Stated exercise
Rename "crop tool" to "lasso tool" and rewrite the entries, beginning at the line that has "You are a GUI" and stopping after the line that has "pyautogui.click(x=90, y=747)". Leave the pictures out of your answer.

Entries drawn from a collection
╔══
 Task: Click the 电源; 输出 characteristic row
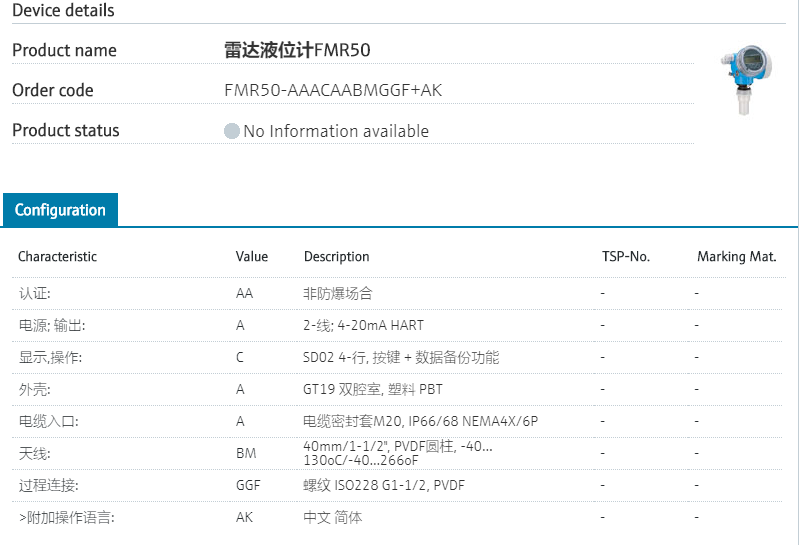[x=52, y=326]
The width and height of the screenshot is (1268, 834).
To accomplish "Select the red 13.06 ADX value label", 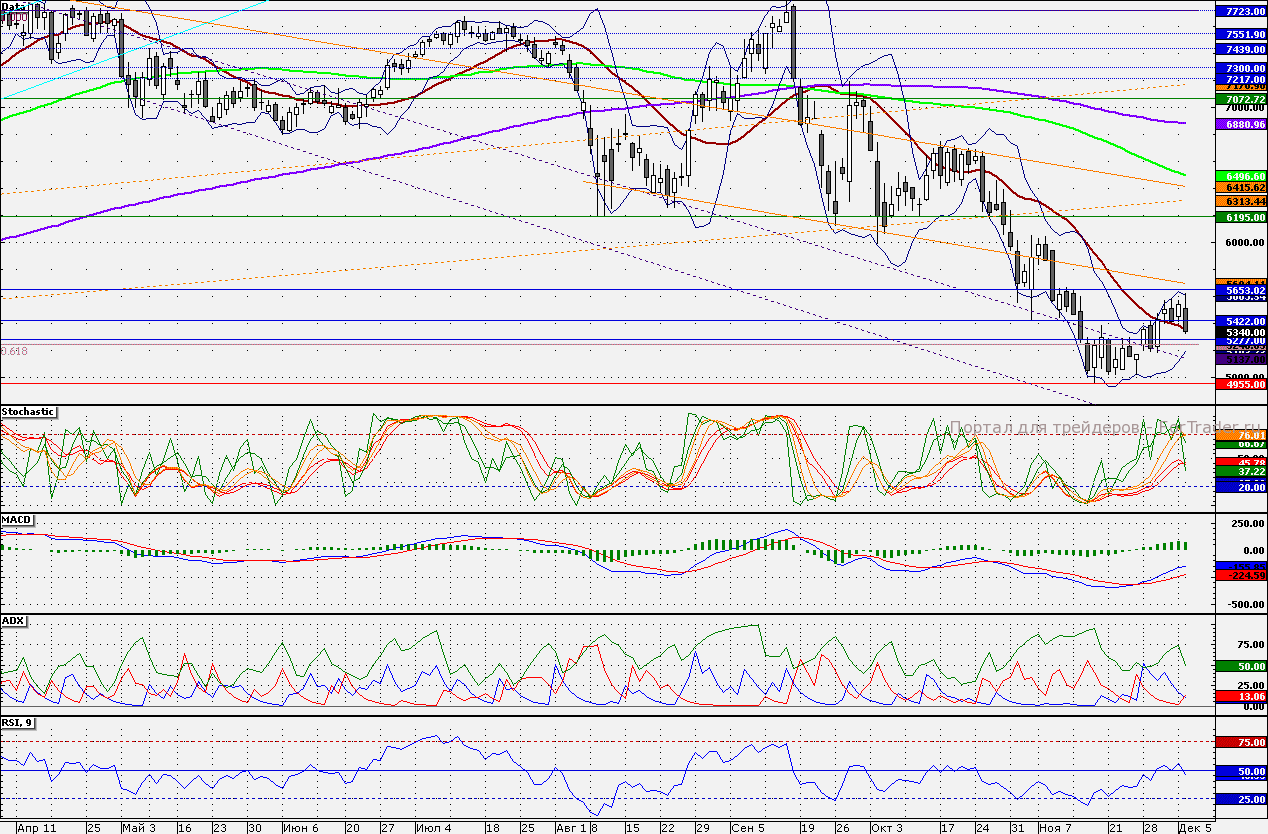I will [x=1239, y=696].
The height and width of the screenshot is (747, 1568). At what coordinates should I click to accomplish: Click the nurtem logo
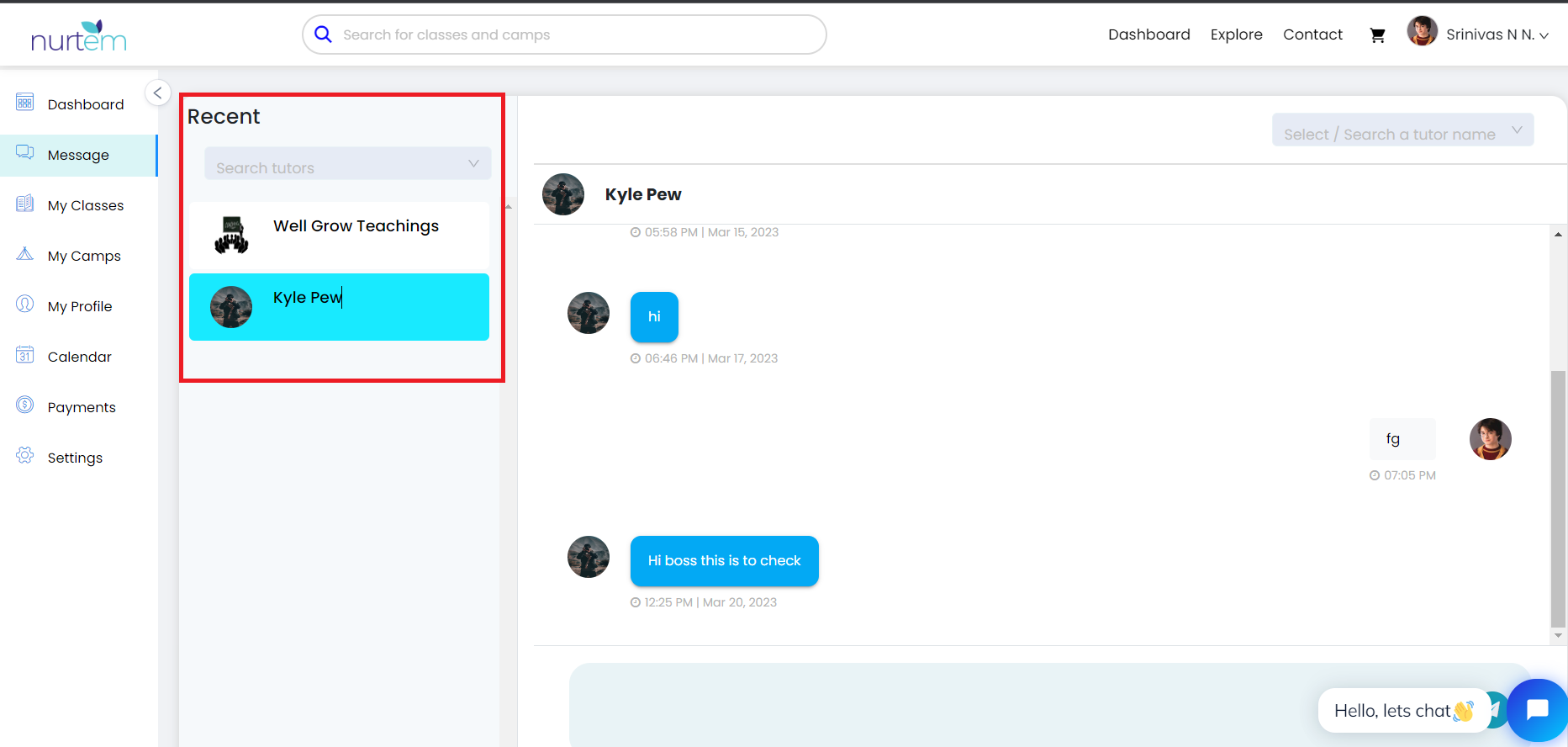[x=78, y=36]
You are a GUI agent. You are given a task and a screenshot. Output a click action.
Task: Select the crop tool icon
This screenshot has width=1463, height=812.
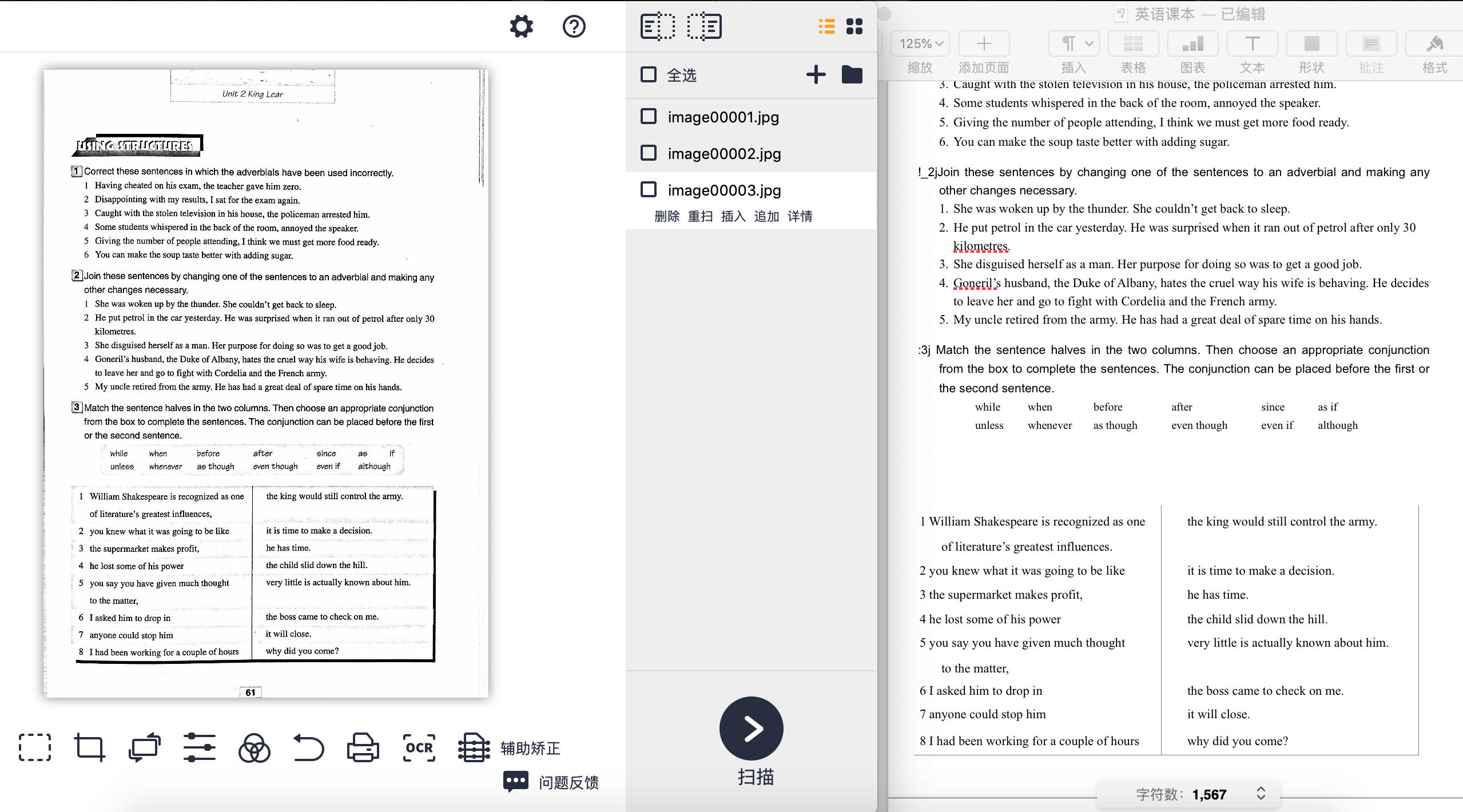pyautogui.click(x=90, y=747)
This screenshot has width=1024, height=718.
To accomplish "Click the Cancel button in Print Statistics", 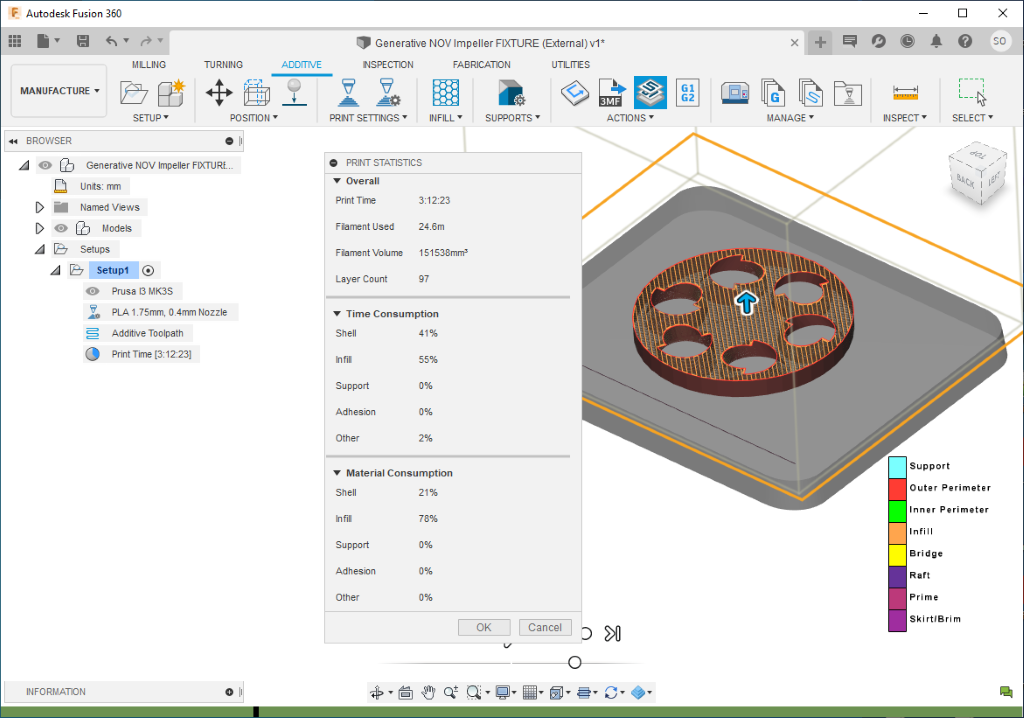I will [x=545, y=627].
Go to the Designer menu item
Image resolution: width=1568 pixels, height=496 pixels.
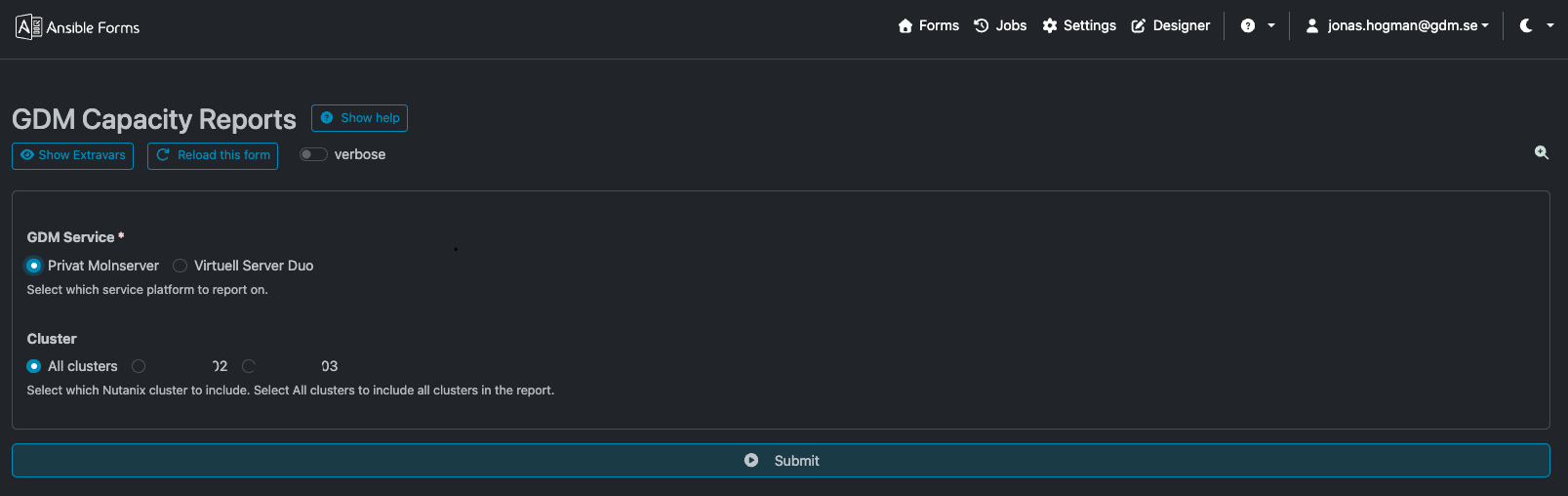[1181, 26]
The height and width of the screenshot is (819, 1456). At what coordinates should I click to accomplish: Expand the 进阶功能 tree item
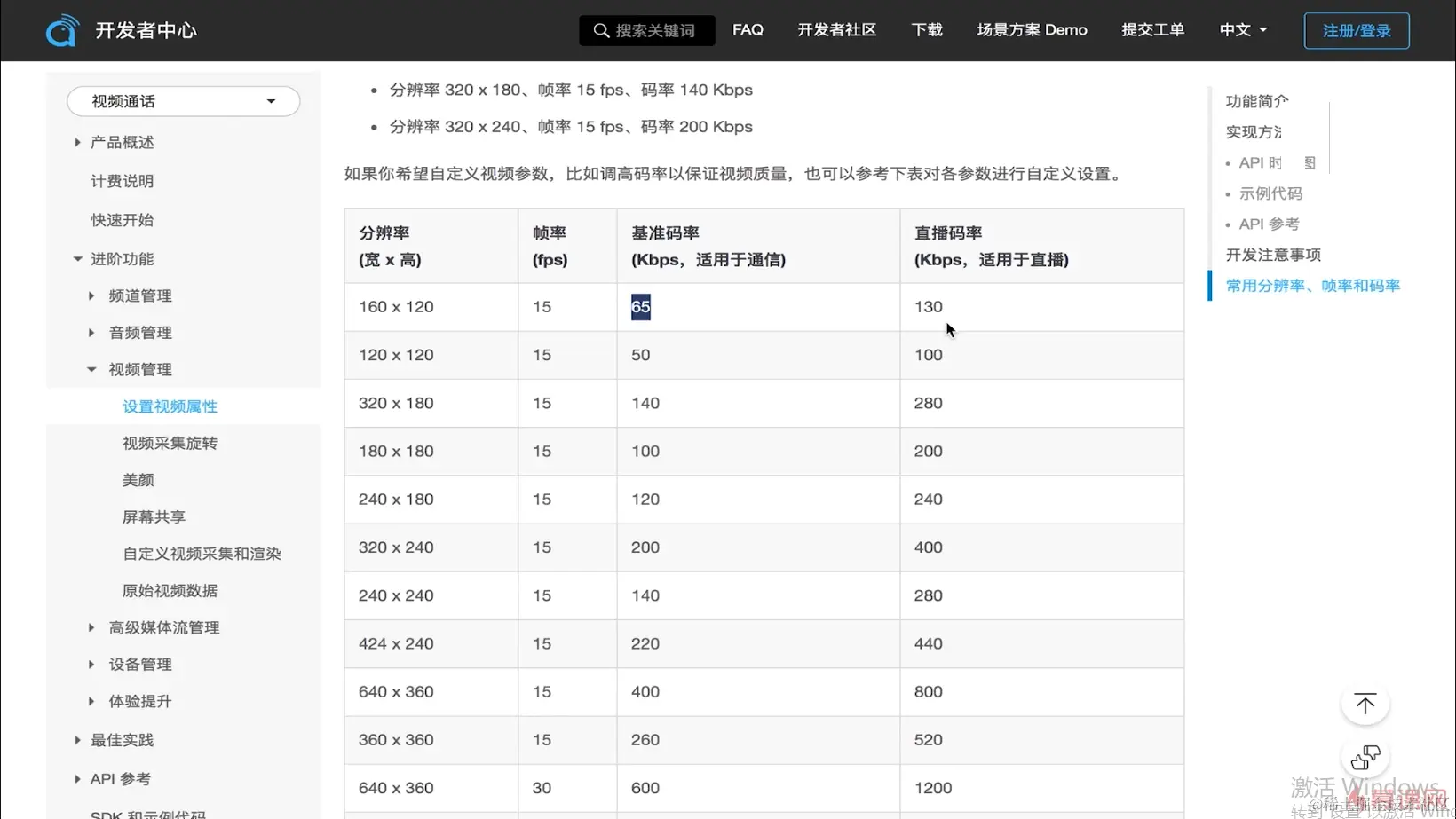coord(76,258)
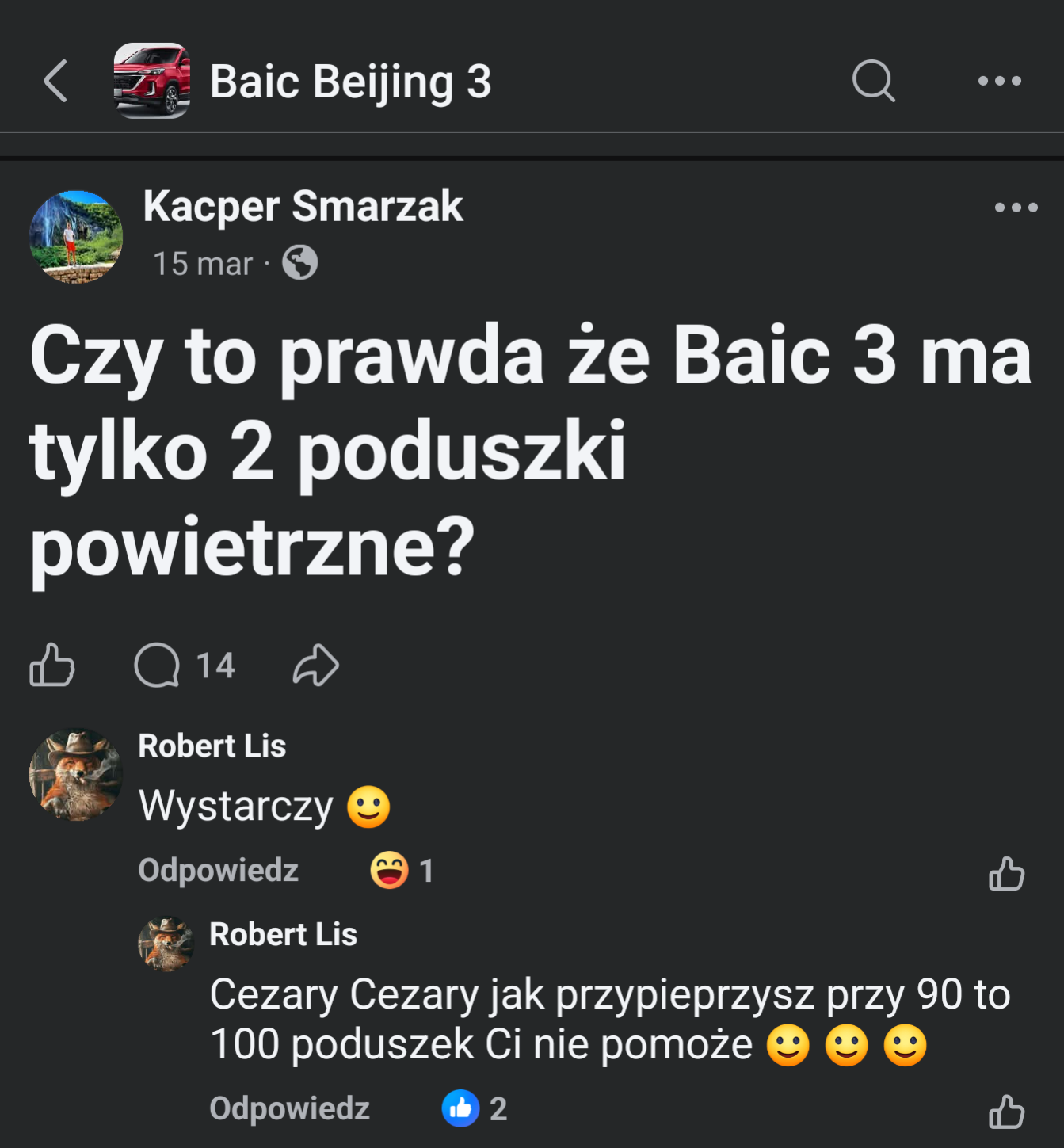Open Kacper Smarzak's profile name
The width and height of the screenshot is (1064, 1148).
point(303,206)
╚══
Worked answer
You are a GUI agent. You are given a task and a screenshot. Output a click action.
Task: Select the lasso tool icon
This screenshot has width=1463, height=812.
pyautogui.click(x=90, y=747)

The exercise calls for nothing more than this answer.